17 Jun How we monitor students’ progress
On Thursday afternoons I teach two back-to-back philosopher classes. The first group has been in our philosophers program for only a term, let’s call them group rainbow, while the other I’ve been teaching for a whole year, group magic.
Over the time I’ve built a great student/teacher relationship with group magic, and am very well aware now of how much they are capable of. But this week I caught myself flashing back for a moment to how different their skills were a year ago.
While running a projection warm up with group rainbow, we took a pause to discuss the difference between projection and SHOUTING. For lots of kids (including this class), it takes lots of time, reminders and practise to understand that ‘louder!’ and ‘project!’ does not mean “scream your lungs out!”.
Jump to the projection warm-up with group magic, and without any reminding beforehand, all four of them presented a wonderful example of projection, using the breath and resonance skills we’ve spent 12 months building. Woah- I had to take the time to compliment them – this practise stuff, it’s working!
What I’m talking about here is the idea of progress, and how do we as Speak Up teachers, monitor our students’ progress? We don’t believe that practice makes perfection, but just like my example above, it makes progress. Not every student’s progress looks exactly the same, so here’s just three ways we know our students are progressing:
Studio Awards and AMEB exams
In term 3 at Speak Up, it’s exam season. This is the best time of the year for students to do personalised work and receive individual feedback on their skills and development. It’s also a time for external eyes to watch our students, and share valuable feedback. Each year Explorers, Storytellers and Inventors select a theme as a class, before developing a studio award program consisting of poetry, prose, mime and/or musical theatre, sometimes they’re even performed in character or follow a student devised storyline.
At the end of the term, they perform their program for a senior Speak Up teacher, who provides constructive feedback to the whole group as well as each individual student. It’s important to then reflect on the previous year’s feedback to see; what are the similarities and what progress has been made? Sometimes when you’re extra lucky, your exam teacher will be somebody who has seen you perform before, and can give progress focussed feedback.

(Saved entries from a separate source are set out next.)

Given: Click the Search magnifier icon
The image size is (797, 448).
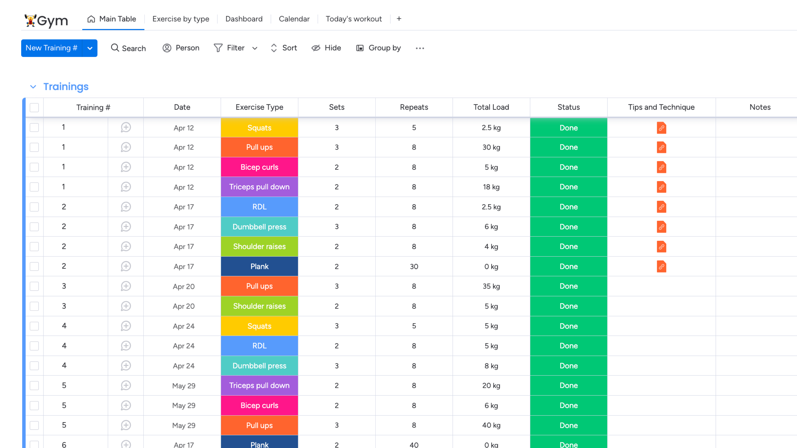Looking at the screenshot, I should [x=115, y=48].
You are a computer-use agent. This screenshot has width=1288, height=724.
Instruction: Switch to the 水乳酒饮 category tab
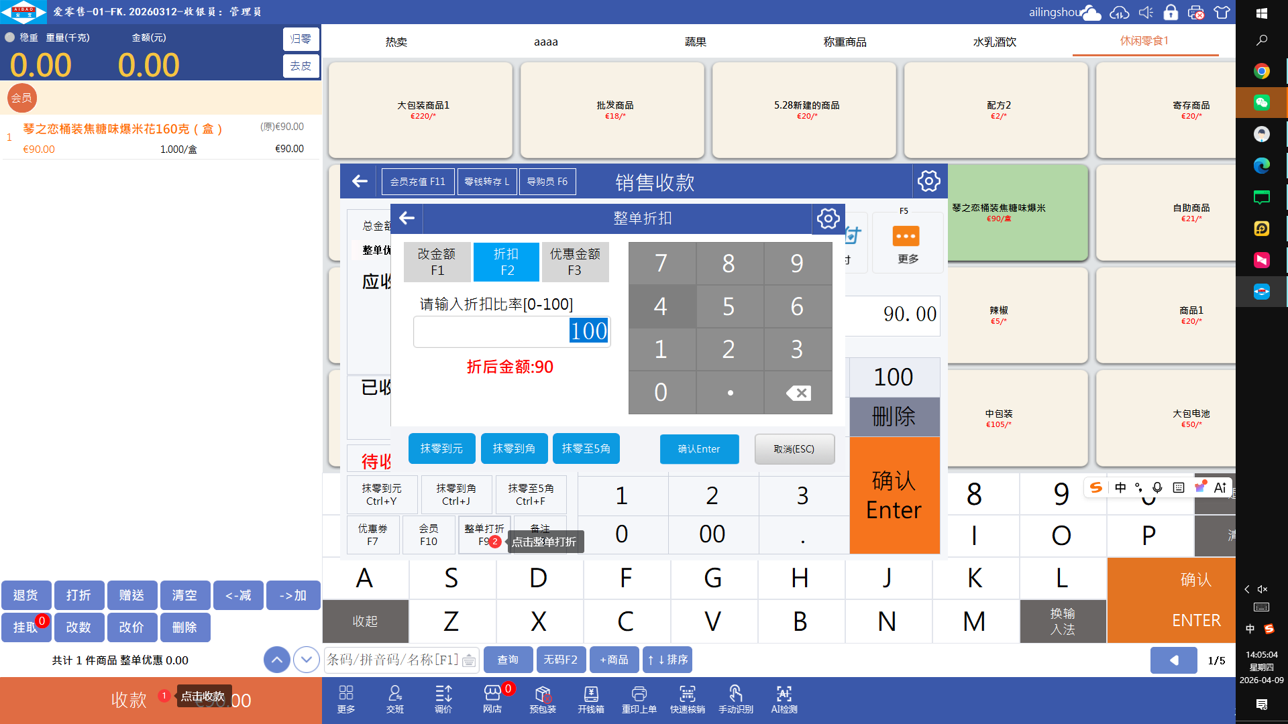994,42
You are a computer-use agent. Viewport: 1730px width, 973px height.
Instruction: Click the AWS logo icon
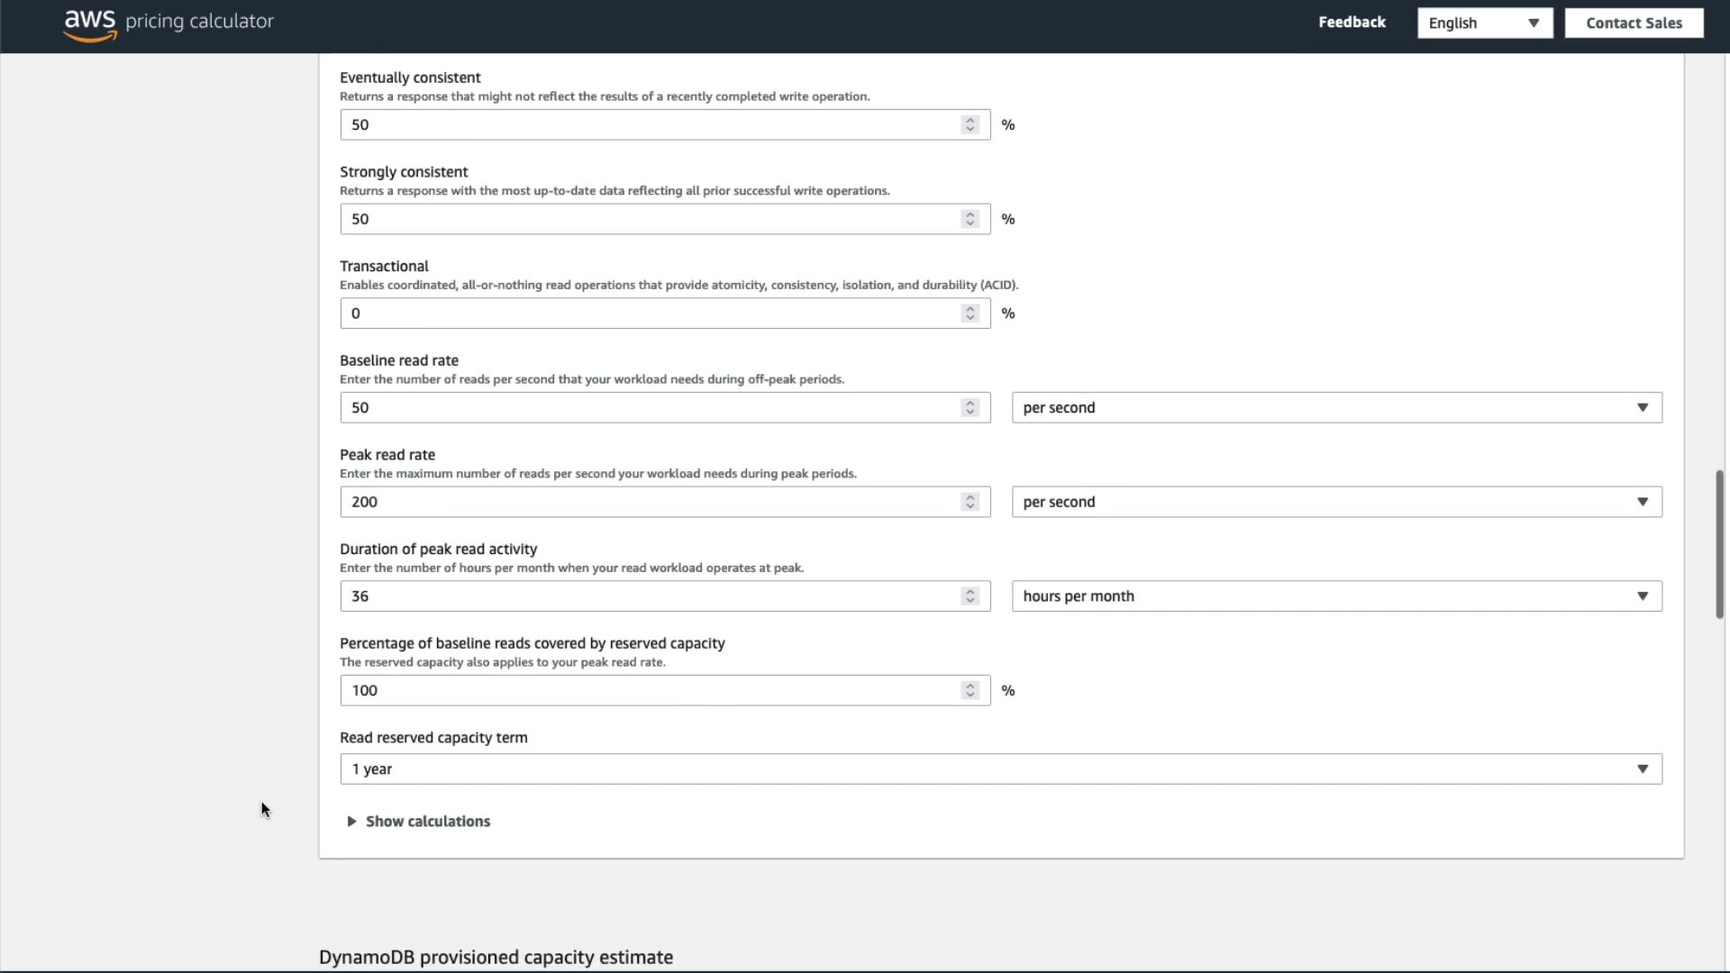tap(90, 24)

Just last week I was lucky enough to stop into one of my old classes and was absolutely gobsmacked at how much one of the girls’ confidence had skyrocketed in just 6 months- she still has a long way to go, but holy cow has she come a long way – progress!!
For Philosophers and private students, the AMEB exams are an extension of our studio awards. A 10 to 20 minute presentation across different levels, filled with student selected texts to be performed to an external examiner. Each year our AMEB students receive a grade, and while we like to see that overall mark improve each year, what we really aim for is to see the positive feedback that tells suggests improvement and tells us that they’re on the right track. Even just moving up through the levels is commendable progress.
Feedback from Parents
Speech and Drama isn’t just about building stage skills, and it’s certainly not about turning kids into superstars. A majority of our students aren’t even here to be little ‘actors’ but instead to just grow their abilities in our three focus areas; confidence, creativity and communication. Sure, our students always look dazzling under the stage lights, but when we really know they’re making great progress is when we receive the feedback from parents such as, ‘my child is getting better at making eye contact while talking to people,’ or ‘my shy kid spoke on assembly today,’ or even ‘my child is having an easier time making friends and meeting new people.’

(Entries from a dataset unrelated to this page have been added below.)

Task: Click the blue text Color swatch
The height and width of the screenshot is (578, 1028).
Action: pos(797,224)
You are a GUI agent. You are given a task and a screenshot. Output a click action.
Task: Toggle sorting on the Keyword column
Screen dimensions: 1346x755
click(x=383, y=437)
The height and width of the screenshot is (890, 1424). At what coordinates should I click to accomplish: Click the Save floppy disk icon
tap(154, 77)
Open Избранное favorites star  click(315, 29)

“My child is getting better at making eye contact while talking to people.”~ Speak Up Parent
We know our students are truly making progress when what they’re learning is translating outside the classroom, and when they’re starting to use those speech and drama skills in their day-to-day lives.
That happy giddy feeling
Sometimes, it’s not about the feedback or comparing the exam paperwork or checking in with parents to make sure their growth in the classroom matches their behaviour at home and at school. Sometimes we track that our students are making progress simply through that happy, giddy feeling we get inside as a teacher. Remember that group of Philosophers I’ve been teaching for a year? The other night they tackled a really challenging, fast paced script filled with big characters and quick wit lines and reactions. Afterwards I drove home from class with that happy giddy feeling that these students I’ve put lots of care and support into, have put that much care and support into their own learning and therefore are progressing and excelling far beyond the level that they were performing at even six months ago.

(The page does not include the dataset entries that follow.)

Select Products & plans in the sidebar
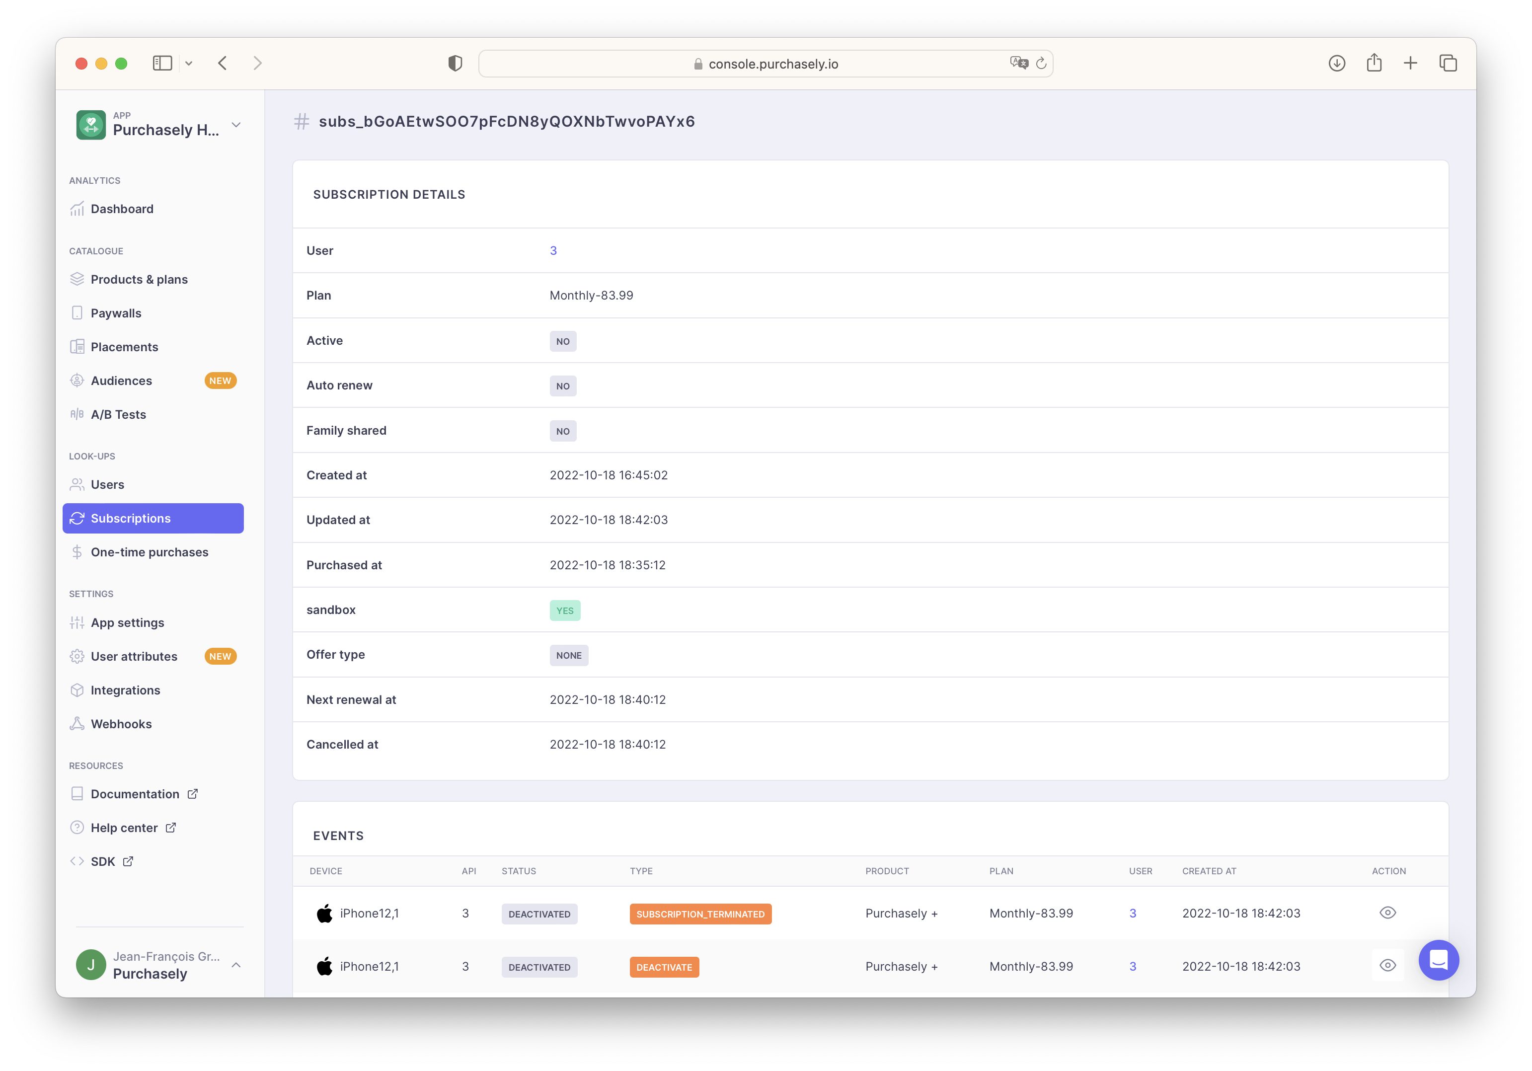The height and width of the screenshot is (1071, 1532). pos(139,279)
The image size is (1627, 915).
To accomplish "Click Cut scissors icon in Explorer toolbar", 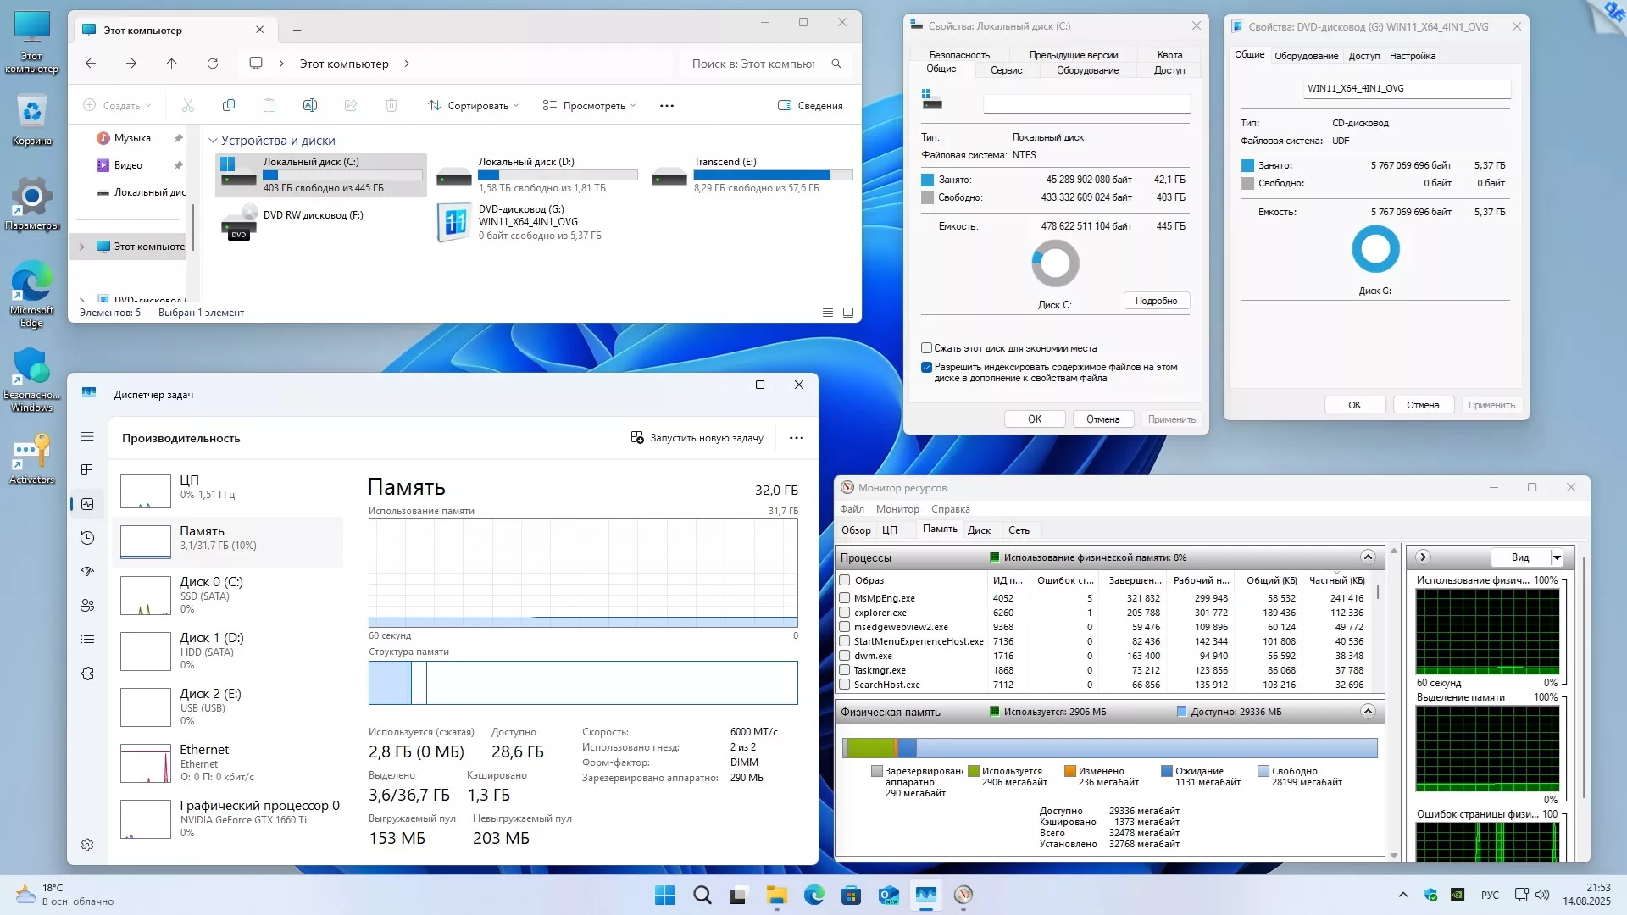I will (188, 106).
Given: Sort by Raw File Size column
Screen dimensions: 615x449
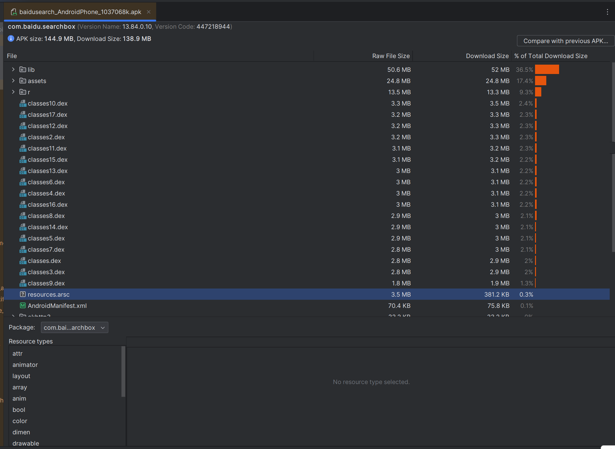Looking at the screenshot, I should pyautogui.click(x=390, y=56).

The main thing to consider with our students, is that no two progress in the same way, and what may look like nothing for one student, may look like leaps and bounds for another. Speak Up has hundreds of students across twelve years of schooling, each one with their own goals, focus and natural skills. As teachers, it’s our jobs to pay close attention to every student we teach, and monitor what their progress looks like. We decide how do we can do our job better to make sure every student is improving. Drama isn’t a quick fix, it’s a journey and the more practice, the more progress we see.